Divergence of renal vascular endothelial growth factor mRNA expression and protein level in post-ischaemic rat kidneys.

Abstract

Vascular endothelial growth factor (VEGF) is a potent regulator of angiogenesis and vascular protection. Synthesis of VEGF is induced by hypoxia and different cytokines including interleukin-6 (IL-6) and interleukin-1beta (IL-1beta). However, post-ischaemic alterations of this growth factor in the kidney are incompletely known. To determine VEGF synthesis in renal ischaemia/reperfusion (I/R) injury unilateral warm ischaemia was induced by cross-clamping the left renal pedicle for 55 min followed by 2 and 24 h of reperfusion (T2 and T24 kidneys; n= 6 in each group). Sham-operated, non-clamped animals served as controls (n= 6). Renal VEGF, IL-6 and IL-1beta mRNA expression were determined by reverse transcription-polymerase chain reaction (RT-PCR). VEGF protein level and distribution were determined by Western blot and immunohistochemical analysis. Immunohistochemistry revealed prominent VEGF staining in the outer medulla of control, T2 and T24 kidneys.

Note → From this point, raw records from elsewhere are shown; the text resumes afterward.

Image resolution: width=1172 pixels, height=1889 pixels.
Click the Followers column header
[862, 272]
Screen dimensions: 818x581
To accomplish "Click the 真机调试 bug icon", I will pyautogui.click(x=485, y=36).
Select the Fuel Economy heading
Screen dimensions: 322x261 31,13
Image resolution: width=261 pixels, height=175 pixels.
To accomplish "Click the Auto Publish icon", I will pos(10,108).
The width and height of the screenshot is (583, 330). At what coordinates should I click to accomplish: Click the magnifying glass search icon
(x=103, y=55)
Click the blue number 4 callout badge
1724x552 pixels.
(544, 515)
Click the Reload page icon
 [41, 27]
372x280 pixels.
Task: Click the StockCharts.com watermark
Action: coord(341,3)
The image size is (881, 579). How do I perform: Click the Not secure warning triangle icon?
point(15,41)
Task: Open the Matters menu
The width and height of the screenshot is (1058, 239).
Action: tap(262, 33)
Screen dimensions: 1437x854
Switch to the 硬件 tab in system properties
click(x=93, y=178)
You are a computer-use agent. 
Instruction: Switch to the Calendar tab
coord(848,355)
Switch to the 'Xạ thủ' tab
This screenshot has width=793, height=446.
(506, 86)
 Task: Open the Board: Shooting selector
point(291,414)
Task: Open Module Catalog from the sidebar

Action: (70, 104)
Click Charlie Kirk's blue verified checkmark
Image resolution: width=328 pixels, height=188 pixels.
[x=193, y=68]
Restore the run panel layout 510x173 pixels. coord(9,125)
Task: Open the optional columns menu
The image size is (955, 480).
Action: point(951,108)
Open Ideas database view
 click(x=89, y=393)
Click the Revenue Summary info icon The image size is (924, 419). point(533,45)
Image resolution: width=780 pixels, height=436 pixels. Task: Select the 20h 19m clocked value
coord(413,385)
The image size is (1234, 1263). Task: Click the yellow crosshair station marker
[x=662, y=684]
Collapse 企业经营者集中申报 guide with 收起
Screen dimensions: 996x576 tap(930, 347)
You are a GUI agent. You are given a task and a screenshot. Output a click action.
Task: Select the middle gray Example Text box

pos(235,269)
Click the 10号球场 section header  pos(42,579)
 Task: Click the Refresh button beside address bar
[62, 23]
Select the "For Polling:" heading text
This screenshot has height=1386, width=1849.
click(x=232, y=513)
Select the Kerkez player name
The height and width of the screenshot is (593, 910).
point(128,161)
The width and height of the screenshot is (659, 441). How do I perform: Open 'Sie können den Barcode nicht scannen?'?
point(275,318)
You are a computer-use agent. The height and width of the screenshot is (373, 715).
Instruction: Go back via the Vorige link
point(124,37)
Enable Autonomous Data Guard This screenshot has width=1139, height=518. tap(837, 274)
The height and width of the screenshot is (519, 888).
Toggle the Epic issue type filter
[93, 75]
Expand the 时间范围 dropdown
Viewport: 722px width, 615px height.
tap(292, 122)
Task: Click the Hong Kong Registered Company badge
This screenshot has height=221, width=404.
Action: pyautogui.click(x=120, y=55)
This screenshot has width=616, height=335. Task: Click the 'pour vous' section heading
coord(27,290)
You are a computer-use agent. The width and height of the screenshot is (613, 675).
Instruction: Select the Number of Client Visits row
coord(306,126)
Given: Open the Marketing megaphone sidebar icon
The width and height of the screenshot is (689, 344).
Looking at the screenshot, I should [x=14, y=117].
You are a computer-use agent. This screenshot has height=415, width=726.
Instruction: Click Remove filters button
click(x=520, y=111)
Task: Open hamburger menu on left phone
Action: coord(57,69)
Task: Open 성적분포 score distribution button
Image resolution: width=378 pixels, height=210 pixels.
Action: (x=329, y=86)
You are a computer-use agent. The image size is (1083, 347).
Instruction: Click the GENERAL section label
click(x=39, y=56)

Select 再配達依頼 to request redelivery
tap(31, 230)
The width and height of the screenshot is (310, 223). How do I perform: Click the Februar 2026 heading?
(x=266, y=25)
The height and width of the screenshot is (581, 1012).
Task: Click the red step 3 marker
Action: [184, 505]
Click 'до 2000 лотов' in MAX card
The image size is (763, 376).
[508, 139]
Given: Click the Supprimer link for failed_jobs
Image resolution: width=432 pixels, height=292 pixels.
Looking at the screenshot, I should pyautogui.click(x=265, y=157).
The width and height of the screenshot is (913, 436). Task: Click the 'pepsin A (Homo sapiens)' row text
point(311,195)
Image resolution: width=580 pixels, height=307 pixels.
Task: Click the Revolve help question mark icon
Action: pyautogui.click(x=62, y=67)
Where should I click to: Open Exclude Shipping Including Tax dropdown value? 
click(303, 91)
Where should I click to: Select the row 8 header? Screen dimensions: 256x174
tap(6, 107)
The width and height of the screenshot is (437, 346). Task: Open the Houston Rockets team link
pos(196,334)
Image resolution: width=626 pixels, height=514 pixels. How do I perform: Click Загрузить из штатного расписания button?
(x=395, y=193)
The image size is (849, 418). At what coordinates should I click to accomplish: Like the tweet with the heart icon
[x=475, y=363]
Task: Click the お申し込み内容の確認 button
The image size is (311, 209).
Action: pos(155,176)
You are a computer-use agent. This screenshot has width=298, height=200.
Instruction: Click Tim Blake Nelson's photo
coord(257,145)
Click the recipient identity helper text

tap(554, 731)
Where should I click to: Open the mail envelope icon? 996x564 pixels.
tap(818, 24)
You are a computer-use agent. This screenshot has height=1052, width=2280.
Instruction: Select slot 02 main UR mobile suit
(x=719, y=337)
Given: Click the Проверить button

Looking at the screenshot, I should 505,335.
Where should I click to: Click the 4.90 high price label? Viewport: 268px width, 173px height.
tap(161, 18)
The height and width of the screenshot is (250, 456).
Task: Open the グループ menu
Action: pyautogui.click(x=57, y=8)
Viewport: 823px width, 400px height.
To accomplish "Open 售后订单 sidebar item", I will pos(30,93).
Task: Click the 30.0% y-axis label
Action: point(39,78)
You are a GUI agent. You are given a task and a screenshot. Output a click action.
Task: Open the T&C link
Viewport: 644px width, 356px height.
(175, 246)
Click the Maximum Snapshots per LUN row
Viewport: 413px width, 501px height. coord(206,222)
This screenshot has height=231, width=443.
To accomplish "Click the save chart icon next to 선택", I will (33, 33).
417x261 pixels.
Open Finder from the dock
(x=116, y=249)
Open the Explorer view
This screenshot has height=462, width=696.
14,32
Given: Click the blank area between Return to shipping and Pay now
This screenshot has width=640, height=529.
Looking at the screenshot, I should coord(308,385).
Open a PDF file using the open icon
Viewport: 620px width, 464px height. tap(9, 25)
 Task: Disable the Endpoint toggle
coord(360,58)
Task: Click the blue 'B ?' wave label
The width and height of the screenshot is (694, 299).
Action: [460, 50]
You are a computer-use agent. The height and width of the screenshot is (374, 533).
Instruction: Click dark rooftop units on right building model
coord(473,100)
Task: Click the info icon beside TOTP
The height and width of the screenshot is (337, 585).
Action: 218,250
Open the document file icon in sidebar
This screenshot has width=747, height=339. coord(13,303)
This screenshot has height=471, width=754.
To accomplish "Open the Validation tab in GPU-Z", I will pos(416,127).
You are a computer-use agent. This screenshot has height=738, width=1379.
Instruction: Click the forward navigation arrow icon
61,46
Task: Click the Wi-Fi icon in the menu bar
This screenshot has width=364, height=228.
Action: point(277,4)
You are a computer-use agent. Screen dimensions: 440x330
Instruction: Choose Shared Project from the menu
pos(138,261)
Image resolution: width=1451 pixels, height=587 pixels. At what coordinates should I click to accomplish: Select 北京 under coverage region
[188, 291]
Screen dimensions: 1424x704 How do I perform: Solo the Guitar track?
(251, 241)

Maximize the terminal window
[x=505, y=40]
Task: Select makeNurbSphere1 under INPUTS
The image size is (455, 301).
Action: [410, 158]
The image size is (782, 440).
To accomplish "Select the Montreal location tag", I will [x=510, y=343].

VEGF immunoreactivity accumulated at the basolateral area of tubular epithelial cells in T2 kidneys, while it was diffuse in control and T24 kidneys. VEGF protein levels were increased 2- to 3-fold in T2 and T24 kidneys (both P < 0.01 versus controls), while VEGF mRNA expression remained unchanged. IL-6 mRNA expression was increased (P < 0.01 versus controls) in T2 kidneys, while IL-1beta mRNA expression remained unchanged. Increased VEGF protein levels but not mRNA expression suggests that during renal I/R injury VEGF synthesis in kidneys--unlike in other organs--is primarily regulated at a post-transcriptional level. As IL-6 mRNA expression increased simultaneously with VEGF protein levels, the post-ischaemic regulation of IL-6 and VEGF synthesis might be interrelated in rat kidney.